## start Given entries

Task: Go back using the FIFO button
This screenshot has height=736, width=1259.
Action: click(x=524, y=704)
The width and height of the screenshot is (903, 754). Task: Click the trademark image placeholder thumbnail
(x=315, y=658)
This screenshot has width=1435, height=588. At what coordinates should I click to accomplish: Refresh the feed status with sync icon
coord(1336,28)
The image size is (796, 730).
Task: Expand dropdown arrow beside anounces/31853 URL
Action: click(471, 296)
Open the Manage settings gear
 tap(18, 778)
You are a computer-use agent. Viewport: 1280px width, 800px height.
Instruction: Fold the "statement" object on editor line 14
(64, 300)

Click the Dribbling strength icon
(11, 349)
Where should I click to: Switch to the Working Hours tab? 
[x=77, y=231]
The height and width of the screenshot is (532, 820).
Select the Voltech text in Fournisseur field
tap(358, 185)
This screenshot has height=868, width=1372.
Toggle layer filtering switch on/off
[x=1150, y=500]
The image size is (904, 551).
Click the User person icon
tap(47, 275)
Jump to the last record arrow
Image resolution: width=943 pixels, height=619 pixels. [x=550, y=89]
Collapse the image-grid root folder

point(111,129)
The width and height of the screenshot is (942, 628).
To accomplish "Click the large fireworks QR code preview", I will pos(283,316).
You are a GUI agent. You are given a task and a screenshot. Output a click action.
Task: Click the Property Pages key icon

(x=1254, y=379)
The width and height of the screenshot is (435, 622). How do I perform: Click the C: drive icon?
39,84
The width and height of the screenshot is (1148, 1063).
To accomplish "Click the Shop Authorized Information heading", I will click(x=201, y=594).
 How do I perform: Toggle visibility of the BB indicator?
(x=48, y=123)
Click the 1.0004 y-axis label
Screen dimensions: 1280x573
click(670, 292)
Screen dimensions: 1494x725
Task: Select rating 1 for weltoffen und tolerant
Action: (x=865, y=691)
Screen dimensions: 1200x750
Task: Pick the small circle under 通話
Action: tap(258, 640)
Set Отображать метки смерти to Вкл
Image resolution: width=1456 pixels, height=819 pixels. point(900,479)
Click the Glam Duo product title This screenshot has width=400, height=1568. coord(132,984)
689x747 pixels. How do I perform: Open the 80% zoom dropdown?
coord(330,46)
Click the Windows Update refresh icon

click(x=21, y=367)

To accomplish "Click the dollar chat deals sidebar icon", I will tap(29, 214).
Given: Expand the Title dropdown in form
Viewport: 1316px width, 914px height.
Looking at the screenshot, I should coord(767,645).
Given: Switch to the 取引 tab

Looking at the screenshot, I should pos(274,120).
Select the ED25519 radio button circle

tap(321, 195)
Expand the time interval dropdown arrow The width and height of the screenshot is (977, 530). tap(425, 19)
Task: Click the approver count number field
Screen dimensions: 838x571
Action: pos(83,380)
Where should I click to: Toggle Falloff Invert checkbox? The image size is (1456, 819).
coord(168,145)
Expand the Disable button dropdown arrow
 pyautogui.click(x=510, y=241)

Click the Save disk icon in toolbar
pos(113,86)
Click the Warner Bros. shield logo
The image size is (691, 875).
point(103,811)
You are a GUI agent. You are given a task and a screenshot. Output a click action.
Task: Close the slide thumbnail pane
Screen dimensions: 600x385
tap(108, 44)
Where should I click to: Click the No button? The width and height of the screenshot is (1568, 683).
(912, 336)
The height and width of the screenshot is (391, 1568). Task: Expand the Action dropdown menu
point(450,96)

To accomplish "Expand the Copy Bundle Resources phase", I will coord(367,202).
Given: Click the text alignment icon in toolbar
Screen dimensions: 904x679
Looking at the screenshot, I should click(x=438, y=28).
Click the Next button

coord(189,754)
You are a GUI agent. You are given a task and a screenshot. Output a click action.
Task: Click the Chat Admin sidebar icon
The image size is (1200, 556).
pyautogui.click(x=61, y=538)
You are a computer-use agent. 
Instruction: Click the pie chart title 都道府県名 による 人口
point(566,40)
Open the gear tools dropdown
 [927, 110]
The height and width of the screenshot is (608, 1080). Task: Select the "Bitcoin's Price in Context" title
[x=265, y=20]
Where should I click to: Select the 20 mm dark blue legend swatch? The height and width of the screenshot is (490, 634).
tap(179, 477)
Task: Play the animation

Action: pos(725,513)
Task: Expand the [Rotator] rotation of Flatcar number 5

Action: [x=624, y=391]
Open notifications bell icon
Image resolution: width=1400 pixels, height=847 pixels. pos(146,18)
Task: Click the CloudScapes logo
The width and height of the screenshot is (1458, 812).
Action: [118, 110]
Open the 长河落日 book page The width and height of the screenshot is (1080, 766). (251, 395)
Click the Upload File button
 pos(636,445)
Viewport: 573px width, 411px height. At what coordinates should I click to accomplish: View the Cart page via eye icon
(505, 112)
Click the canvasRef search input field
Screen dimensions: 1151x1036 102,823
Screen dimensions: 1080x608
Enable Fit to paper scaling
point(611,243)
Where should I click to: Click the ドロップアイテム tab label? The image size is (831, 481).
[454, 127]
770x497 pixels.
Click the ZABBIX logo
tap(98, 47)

## end Given entries

*To be done*. Convert all of the data above into a numbered list with one item per line, leaving out the blank lines.

*Worked answer*.
1. Task: Go back using the FIFO button
2. This screenshot has height=736, width=1259.
3. Action: click(x=524, y=704)
4. The width and height of the screenshot is (903, 754). Task: Click the trademark image placeholder thumbnail
5. (x=315, y=658)
6. This screenshot has width=1435, height=588. At what coordinates should I click to accomplish: Refresh the feed status with sync icon
7. coord(1336,28)
8. The image size is (796, 730).
9. Task: Expand dropdown arrow beside anounces/31853 URL
10. Action: click(471, 296)
11. Open the Manage settings gear
12.  tap(18, 778)
13. You are a computer-use agent. Viewport: 1280px width, 800px height.
14. Instruction: Fold the "statement" object on editor line 14
15. (64, 300)
16. Click the Dribbling strength icon
17. (11, 349)
18. Where should I click to: Switch to the Working Hours tab? 
19. [x=77, y=231]
20. The height and width of the screenshot is (532, 820).
21. Select the Voltech text in Fournisseur field
22. tap(358, 185)
23. This screenshot has height=868, width=1372.
24. Toggle layer filtering switch on/off
25. [x=1150, y=500]
26. The image size is (904, 551).
27. Click the User person icon
28. tap(47, 275)
29. Jump to the last record arrow
30. Image resolution: width=943 pixels, height=619 pixels. [x=550, y=89]
31. Collapse the image-grid root folder
32. point(111,129)
33. The width and height of the screenshot is (942, 628).
34. To accomplish "Click the large fireworks QR code preview", I will pos(283,316).
35. You are a GUI agent. You are given a task and a screenshot. Output a click action.
36. Task: Click the Property Pages key icon
37. (x=1254, y=379)
38. The width and height of the screenshot is (435, 622). How do I perform: Click the C: drive icon?
39. 39,84
40. The width and height of the screenshot is (1148, 1063).
41. To accomplish "Click the Shop Authorized Information heading", I will click(x=201, y=594).
42.  How do I perform: Toggle visibility of the BB indicator?
43. (x=48, y=123)
44. Click the 1.0004 y-axis label
45. Screen dimensions: 1280x573
46. click(670, 292)
47. Screen dimensions: 1494x725
48. Task: Select rating 1 for weltoffen und tolerant
49. Action: (x=865, y=691)
50. Screen dimensions: 1200x750
51. Task: Pick the small circle under 通話
52. Action: tap(258, 640)
53. Set Отображать метки смерти to Вкл
54. Image resolution: width=1456 pixels, height=819 pixels. point(900,479)
55. Click the Glam Duo product title This screenshot has width=400, height=1568. coord(132,984)
56. 689x747 pixels. How do I perform: Open the 80% zoom dropdown?
57. coord(330,46)
58. Click the Windows Update refresh icon
59. click(x=21, y=367)
60. To accomplish "Click the dollar chat deals sidebar icon", I will tap(29, 214).
61. Given: Expand the Title dropdown in form
62. Viewport: 1316px width, 914px height.
63. Looking at the screenshot, I should coord(767,645).
64. Given: Switch to the 取引 tab
65. Looking at the screenshot, I should pos(274,120).
66. Select the ED25519 radio button circle
67. tap(321, 195)
68. Expand the time interval dropdown arrow The width and height of the screenshot is (977, 530). tap(425, 19)
69. Task: Click the approver count number field
70. Screen dimensions: 838x571
71. Action: pos(83,380)
72. Where should I click to: Toggle Falloff Invert checkbox? The image size is (1456, 819).
73. coord(168,145)
74. Expand the Disable button dropdown arrow
75.  pyautogui.click(x=510, y=241)
76. Click the Save disk icon in toolbar
77. pos(113,86)
78. Click the Warner Bros. shield logo
79. The image size is (691, 875).
80. point(103,811)
81. You are a GUI agent. You are given a task and a screenshot. Output a click action.
82. Task: Close the slide thumbnail pane
83. Screen dimensions: 600x385
84. tap(108, 44)
85. Where should I click to: Click the No button? The width and height of the screenshot is (1568, 683).
86. (912, 336)
87. The height and width of the screenshot is (391, 1568). Task: Expand the Action dropdown menu
88. point(450,96)
89. To accomplish "Expand the Copy Bundle Resources phase", I will coord(367,202).
90. Given: Click the text alignment icon in toolbar
91. Screen dimensions: 904x679
92. Looking at the screenshot, I should click(x=438, y=28).
93. Click the Next button
94. coord(189,754)
95. You are a GUI agent. You are given a task and a screenshot. Output a click action.
96. Task: Click the Chat Admin sidebar icon
97. The image size is (1200, 556).
98. pyautogui.click(x=61, y=538)
99. You are a computer-use agent. 
100. Instruction: Click the pie chart title 都道府県名 による 人口
101. point(566,40)
102. Open the gear tools dropdown
103.  [927, 110]
104. The height and width of the screenshot is (608, 1080). Task: Select the "Bitcoin's Price in Context" title
105. [x=265, y=20]
106. Where should I click to: Select the 20 mm dark blue legend swatch? The height and width of the screenshot is (490, 634).
107. tap(179, 477)
108. Task: Play the animation
109. Action: pos(725,513)
110. Task: Expand the [Rotator] rotation of Flatcar number 5
111. Action: [x=624, y=391]
112. Open notifications bell icon
113. Image resolution: width=1400 pixels, height=847 pixels. pos(146,18)
114. Task: Click the CloudScapes logo
115. The width and height of the screenshot is (1458, 812).
116. Action: [118, 110]
117. Open the 长河落日 book page The width and height of the screenshot is (1080, 766). (251, 395)
118. Click the Upload File button
119.  pos(636,445)
120. Viewport: 573px width, 411px height. At what coordinates should I click to accomplish: View the Cart page via eye icon
121. (505, 112)
122. Click the canvasRef search input field
123. Screen dimensions: 1151x1036 102,823
124. Screen dimensions: 1080x608
125. Enable Fit to paper scaling
126. point(611,243)
127. Where should I click to: Click the ドロップアイテム tab label? The image size is (831, 481).
128. [454, 127]
129. 770x497 pixels.
130. Click the ZABBIX logo
131. tap(98, 47)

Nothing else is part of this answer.